- Set task
Please print the lines of the rows below exactly, from the line that contains "Viewport: 1372px width, 876px height." through the end of the rows, and leave the pictures out.

=== Source records ===

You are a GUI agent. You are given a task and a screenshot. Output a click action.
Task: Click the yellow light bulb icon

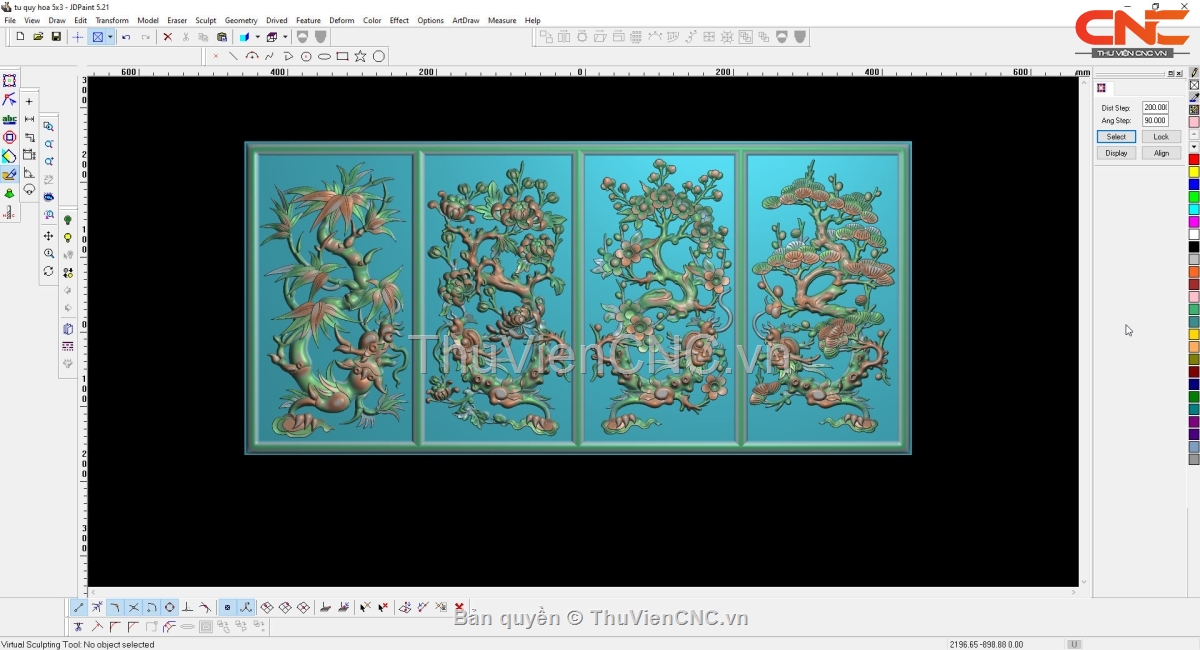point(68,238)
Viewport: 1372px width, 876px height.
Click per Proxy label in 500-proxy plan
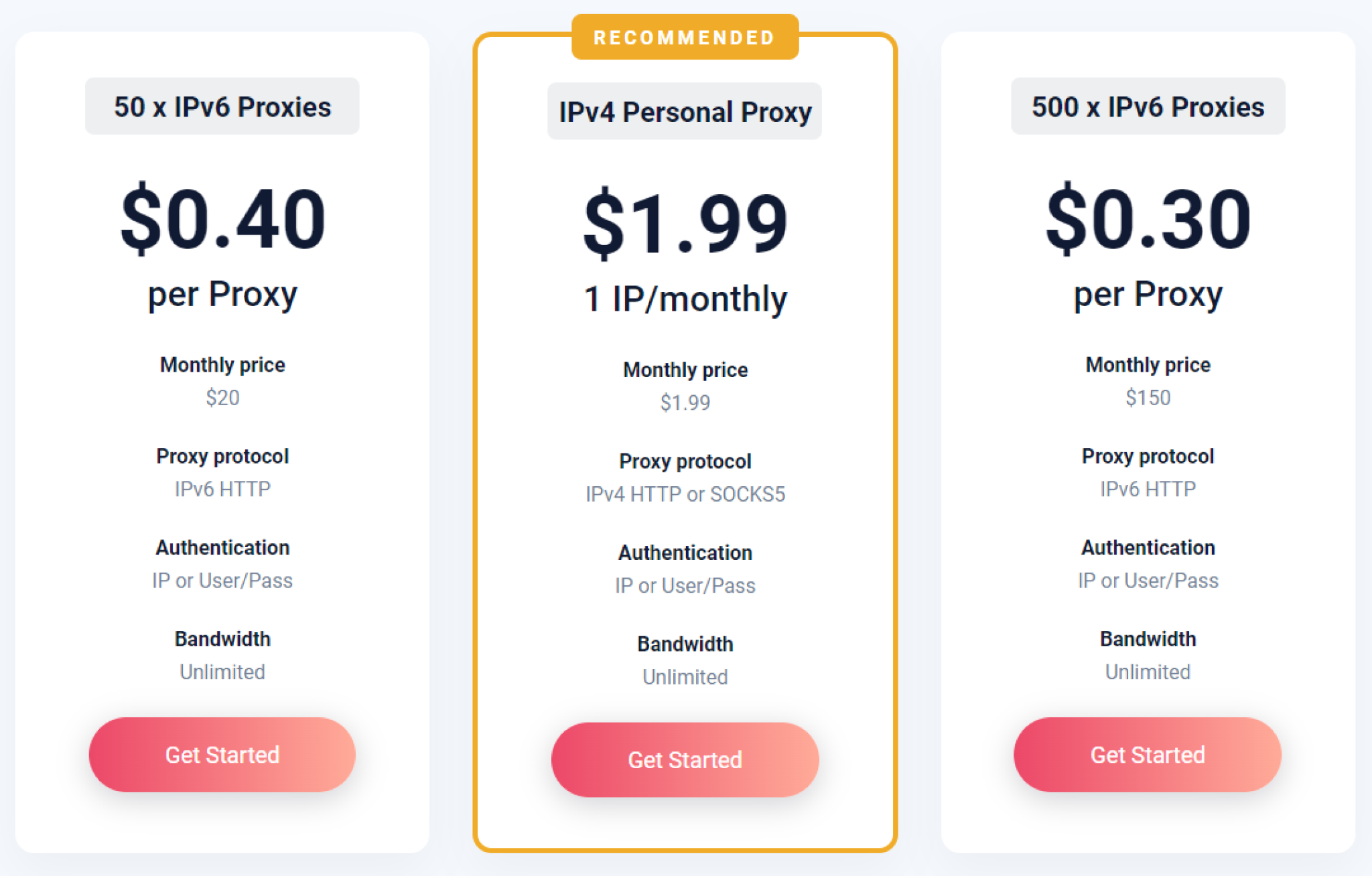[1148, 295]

===

- Solution for this problem
Viewport: 1372px width, 876px height.
Click per Proxy label in 500-proxy plan
[1148, 295]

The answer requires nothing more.